Les autres moteurs de la gamme évoluent aussi sensiblement : le Turbo développe maintenant 520 ch contre 500 précédemment, le Diesel 262 ch contre 245, et le S Diesel passe de 382 à 385 ch avec la bagatelle de 850 Nm de couple, de quoi tracter sans peine un paquebot. On notera aussi que l'entrée de gamme essence V6 3,6 l de 300 ch disparaît définitivement du catalogue faute de demande, et que les GTS et Turbo S reviendront plus tard. Toujours pas de boîte de vitesses PDK à double embrayage dont même le Macan hérite, tous les moteurs étant associés à l'automatique Tiptronic S à 8 rapports, mais cela n'est pas forcément une mauvaise nouvelle puisqu'elle correspond plutôt bien à la philosophie du Cayenne et les désagréables boutons pour changer de rapport sont enfin remplacés par des palettes. De plus, selon Porsche, la Tiptronic encaisse bien mieux le tractage que la PDK, plus fragile.

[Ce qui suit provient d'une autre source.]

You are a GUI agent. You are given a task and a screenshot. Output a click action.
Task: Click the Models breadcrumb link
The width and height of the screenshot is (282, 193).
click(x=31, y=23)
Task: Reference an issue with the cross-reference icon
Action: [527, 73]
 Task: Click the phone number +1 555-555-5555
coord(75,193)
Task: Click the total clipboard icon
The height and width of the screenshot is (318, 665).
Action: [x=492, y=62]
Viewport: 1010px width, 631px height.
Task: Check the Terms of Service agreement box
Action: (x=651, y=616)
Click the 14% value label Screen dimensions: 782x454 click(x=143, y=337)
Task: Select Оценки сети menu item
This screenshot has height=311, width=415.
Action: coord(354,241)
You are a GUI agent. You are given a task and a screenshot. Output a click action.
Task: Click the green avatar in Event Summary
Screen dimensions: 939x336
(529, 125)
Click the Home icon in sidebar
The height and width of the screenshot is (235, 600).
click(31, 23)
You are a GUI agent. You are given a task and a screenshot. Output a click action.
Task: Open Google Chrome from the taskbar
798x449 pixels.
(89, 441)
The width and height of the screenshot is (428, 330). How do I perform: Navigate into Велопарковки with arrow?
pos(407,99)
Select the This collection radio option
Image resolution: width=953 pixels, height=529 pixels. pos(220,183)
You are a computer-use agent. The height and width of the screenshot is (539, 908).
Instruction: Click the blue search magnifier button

Commercialisé depuis ce mois-ci, le Porsche Cayenne 2 restylé démarre à 68 529 € pour le Diesel pour atteindre 131 168 € pour le Turbo. Il est à noter que le S E-Hybrid s'échange quasiment au même prix que le S Diesel, à 84 038 € (soit 740 € de moins que le S Hybrid qu'il remplace), mais le premier a 3 300 € de bonus contre les 8 000 € de malus du second, sans compter le prix de la carte grise.